When anxiety is running is the show, the way out is a two-step process: awareness and getting into your gut.

Worrying

Time to get your rational brain back online. This means you're pulling on the horse's reins and controlling it rather than holding on as it runs. To do this, slow down and focus on the present: Is there a real problem, not the possible what-ifs, that you need to fix right now? If yes, take decisive action to correct the problem. If not, the problem is slowing the horse. Focus on calming your brain through exercise, deep breathing, meditation, and talking to a friend.

Decisions

If your anxious brain tells you everything is important, you need to step back and let your rational brain set your own priorities. Lunch is not in the same category as a job or baby. Experiment with treating the lunch for what it is—a minor decision that demands minor energy. But to help you do this, also activate your gut—use those gut reactions as vital information to counter the worry and shoulds in your head.

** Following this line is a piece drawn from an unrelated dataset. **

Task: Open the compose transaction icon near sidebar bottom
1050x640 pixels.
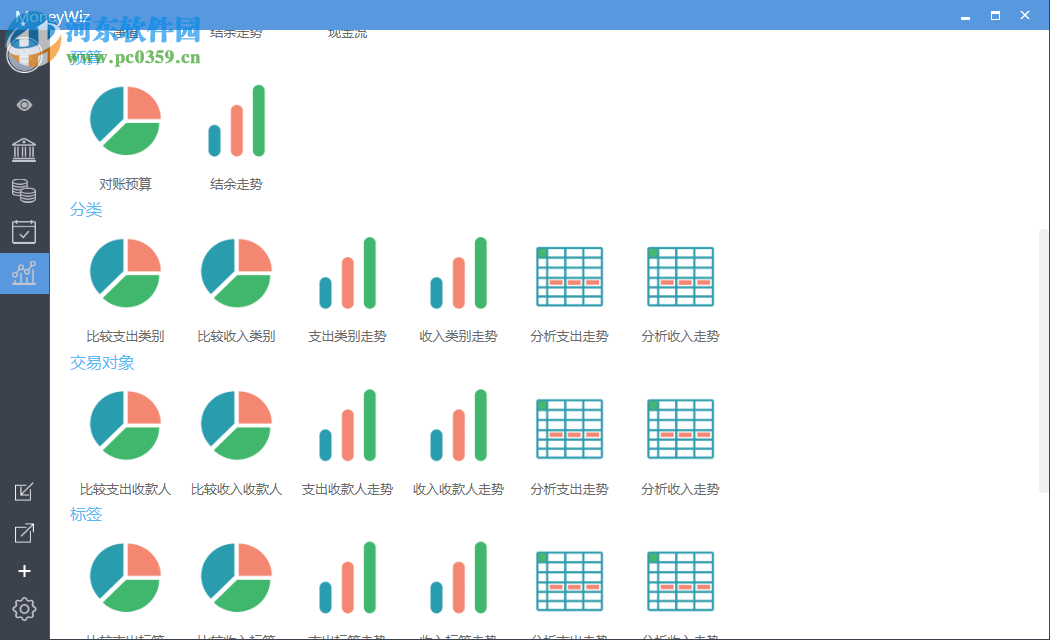Action: [x=24, y=492]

So if you're dying to have pizza, get it now. Take it up a notch and step back and ask yourself if you really enjoy your job? Do you want to have a baby?

Perfectionistic

This is about tolerating making mistakes. You need to reset priorities and find out that the "mistakes" are not the end of the world despite what your anxious brain is telling you. But you'll only find this out by actually doing it. Take the baby-step risk of being less perfect to find out that no one, besides you, cares.

Control

Awareness kicks in here—that you realize you are controlling yourself and others. Good for you. Next, you want to redefine control as anxiety. When you feel the need for control, rather than focusing on getting others to do what you want them to do, ask yourself: What are you worried about? Is it a rational or irrational problem? If rational, act independently. Finally, challenge yourself to step outside your comfort zone by experimenting with giving up control by letting situations simply unfold or by letting others be in charge. Here you will feel the full effects of your anxiety, but push through to the other side and find out that it turned out not exactly as you wanted, but good enough.

The goals here are to be aware of irrational, anxiety-driven behaviors—the control, fear of making mistakes—and rewiring your brain by listening to your gut, surfing through your anxiety to ultimately become more flexible.